◆ **Data shown**:
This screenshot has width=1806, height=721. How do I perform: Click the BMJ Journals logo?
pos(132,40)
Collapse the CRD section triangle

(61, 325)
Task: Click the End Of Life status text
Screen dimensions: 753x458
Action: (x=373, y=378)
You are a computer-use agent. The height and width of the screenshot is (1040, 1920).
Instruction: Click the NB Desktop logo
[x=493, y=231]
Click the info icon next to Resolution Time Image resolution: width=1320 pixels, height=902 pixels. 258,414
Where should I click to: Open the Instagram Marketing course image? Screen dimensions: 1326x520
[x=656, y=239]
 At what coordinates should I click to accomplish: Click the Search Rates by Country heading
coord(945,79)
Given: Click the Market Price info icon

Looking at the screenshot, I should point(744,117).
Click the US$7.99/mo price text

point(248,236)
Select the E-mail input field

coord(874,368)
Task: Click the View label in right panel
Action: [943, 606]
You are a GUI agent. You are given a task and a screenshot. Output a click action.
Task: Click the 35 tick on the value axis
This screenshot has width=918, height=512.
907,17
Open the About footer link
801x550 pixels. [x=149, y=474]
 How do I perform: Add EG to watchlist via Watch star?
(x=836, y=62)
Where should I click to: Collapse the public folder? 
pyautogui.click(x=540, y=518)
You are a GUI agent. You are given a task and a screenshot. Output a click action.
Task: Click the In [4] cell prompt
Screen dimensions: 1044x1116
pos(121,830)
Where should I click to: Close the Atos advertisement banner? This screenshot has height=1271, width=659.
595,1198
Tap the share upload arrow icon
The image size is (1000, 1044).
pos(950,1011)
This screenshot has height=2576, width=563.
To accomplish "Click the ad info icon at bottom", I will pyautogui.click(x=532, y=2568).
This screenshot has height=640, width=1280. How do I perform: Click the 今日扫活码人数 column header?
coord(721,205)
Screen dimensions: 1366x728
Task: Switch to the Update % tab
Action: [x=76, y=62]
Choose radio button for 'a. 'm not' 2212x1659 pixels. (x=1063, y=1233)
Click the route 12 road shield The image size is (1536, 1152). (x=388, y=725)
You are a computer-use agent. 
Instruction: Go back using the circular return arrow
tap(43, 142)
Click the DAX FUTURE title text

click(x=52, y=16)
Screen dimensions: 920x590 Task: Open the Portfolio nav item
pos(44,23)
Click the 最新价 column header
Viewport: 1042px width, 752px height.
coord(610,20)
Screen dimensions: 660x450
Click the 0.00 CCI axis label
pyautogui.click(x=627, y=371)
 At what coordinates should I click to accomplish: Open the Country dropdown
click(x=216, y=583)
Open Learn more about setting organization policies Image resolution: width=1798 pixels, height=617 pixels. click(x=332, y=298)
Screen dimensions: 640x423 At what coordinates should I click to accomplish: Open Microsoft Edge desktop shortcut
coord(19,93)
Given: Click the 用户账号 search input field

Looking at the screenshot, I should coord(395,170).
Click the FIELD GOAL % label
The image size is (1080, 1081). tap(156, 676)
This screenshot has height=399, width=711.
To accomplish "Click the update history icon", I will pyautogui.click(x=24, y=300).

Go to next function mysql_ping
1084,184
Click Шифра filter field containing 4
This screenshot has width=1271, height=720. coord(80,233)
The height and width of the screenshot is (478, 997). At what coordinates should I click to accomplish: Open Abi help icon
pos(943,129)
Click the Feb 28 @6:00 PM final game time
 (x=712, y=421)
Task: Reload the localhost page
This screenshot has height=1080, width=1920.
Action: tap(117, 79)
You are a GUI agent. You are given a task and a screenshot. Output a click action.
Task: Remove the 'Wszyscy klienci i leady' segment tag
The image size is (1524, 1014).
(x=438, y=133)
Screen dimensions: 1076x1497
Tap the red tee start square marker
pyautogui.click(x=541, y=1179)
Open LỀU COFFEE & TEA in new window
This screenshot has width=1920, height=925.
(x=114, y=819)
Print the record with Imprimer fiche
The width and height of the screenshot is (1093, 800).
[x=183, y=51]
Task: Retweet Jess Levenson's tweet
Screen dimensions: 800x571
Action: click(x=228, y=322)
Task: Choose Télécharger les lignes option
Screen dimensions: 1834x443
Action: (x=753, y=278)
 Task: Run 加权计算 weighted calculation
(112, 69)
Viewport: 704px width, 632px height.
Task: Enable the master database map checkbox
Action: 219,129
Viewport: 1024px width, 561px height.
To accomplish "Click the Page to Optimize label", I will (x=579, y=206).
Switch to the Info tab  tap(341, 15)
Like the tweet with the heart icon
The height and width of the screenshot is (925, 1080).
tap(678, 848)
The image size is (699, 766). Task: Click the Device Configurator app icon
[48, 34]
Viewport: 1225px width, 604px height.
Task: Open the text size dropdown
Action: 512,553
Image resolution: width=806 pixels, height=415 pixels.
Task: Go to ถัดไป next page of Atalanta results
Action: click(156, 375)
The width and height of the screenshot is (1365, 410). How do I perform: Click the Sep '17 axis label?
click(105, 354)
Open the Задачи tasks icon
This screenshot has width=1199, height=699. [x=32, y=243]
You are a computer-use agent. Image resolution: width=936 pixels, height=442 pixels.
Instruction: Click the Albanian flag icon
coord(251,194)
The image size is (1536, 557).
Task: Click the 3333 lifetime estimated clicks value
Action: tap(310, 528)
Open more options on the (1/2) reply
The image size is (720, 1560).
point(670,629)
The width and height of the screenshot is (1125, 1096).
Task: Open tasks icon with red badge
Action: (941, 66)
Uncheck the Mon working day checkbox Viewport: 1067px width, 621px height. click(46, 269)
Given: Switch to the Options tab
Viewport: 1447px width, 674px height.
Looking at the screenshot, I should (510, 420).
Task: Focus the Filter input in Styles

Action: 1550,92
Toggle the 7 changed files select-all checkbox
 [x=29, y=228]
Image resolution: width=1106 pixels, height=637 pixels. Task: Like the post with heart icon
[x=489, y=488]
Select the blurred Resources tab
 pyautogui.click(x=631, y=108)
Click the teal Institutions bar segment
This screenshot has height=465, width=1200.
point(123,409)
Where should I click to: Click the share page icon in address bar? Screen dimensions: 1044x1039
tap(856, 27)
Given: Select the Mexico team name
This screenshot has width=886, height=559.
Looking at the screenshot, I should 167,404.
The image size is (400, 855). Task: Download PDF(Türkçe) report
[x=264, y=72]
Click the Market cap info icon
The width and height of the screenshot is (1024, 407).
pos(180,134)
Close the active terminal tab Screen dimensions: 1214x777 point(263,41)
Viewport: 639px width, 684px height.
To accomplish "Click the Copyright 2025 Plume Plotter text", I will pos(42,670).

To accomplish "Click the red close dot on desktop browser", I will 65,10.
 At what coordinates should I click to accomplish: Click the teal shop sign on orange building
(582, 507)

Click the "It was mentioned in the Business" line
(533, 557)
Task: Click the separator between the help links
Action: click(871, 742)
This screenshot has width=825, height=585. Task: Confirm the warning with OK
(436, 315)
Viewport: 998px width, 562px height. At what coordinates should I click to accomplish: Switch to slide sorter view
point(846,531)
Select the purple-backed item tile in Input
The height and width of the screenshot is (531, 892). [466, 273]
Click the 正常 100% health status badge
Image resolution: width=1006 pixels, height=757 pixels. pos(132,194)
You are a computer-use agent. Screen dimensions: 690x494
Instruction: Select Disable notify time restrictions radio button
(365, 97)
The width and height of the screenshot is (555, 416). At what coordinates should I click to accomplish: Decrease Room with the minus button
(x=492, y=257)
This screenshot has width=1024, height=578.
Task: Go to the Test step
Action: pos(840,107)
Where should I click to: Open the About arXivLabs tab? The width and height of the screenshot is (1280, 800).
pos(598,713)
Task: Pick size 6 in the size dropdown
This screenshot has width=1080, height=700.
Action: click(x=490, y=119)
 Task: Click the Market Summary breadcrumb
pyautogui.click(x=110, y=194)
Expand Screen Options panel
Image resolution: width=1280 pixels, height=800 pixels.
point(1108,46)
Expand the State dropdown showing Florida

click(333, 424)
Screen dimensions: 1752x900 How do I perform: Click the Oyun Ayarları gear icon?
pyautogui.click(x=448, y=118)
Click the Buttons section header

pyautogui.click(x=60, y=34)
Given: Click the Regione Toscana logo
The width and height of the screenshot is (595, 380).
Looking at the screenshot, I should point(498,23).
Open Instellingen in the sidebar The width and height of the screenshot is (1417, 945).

◆ **Work request**: Could you please find every line of the listing above holding the string "computer" and copy it?

◆ **Answer to this problem**:
You are a computer-use agent. The height and width of the screenshot is (1040, 1920).
You are a computer-use agent. 
You are a computer-use agent. Image resolution: width=936 pixels, height=442 pixels.
You are a computer-use agent. Screen dimensions: 690x494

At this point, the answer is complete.